There isn't a financial arrangement between Equinox and participating artists, beyond the promotion of the lists using the celebrities' names. "One of the great things about this is that these celebrities are proactively wanting to participate in this brand without any type of formal endorsement," Kosoy says. "There's no financial or contractual anything. This is just them sending us music that they think is aspirational or good to work out to."

The Equinox point of view is "discovery-focused," Kosoy says, emphasizing that even playlists submitted by celebrities will be subject to the brand's review. Participants are asked to send a list of 20 songs that Equinox will cull to around 10 or 15. Madonna's playlist, for example, includes "Superfine" by the Hong Kong Blondes, "Do You Feel Me" by Tiesto featuring Julie Thompson and Daft Punk's "Television Rules the Nation."

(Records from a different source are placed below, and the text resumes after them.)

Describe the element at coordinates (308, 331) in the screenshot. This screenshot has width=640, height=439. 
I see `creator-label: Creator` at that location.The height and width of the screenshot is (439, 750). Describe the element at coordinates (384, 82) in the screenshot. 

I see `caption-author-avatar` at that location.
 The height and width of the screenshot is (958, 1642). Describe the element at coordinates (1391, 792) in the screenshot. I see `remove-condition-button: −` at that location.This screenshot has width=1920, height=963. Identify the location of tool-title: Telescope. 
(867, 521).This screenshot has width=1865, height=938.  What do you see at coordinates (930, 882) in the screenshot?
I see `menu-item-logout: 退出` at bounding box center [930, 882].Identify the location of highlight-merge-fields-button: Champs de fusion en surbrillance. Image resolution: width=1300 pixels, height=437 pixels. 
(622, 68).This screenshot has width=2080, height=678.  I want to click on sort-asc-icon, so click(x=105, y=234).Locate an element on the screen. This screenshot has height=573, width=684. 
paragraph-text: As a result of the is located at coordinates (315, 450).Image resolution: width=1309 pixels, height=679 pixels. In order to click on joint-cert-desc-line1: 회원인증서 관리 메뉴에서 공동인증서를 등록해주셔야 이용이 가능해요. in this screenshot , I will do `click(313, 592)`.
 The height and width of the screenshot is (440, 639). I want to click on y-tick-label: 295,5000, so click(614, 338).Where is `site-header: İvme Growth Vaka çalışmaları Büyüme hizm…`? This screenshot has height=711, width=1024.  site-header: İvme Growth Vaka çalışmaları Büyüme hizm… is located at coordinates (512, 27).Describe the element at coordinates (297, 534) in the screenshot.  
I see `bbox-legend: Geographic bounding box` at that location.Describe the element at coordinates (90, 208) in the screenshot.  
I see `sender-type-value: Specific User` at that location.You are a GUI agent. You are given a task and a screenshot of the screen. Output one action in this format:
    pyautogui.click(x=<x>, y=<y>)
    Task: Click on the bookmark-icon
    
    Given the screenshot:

Equinox's strategy for introducing members to new music involves integrating more obscure tracks from familiar acts, like U2 and Oasis, with tracks from such lesser-known ones as the Arch Cupcake and N.A.S.A. The same approach applies to the music programed for the clubs' common areas; Kosoy works with a consultant to build rotating playlists of several hundred songs, and she reviews each track.

"Music is so high-profile and passionate, but if you walk from gym to gym, you can pretty much predict what's going to be playing," Kosoy says. "We want everything we play to have a point of view that's distinctly Equinox that no one can replicate. For example, last summer our playlist included a Jason Mraz song, and you might not think of that as the most aspirational workout music, but the point is to make people smile, make them tap their foot, remind them of something -- it can't all be heart-throbbing workout music."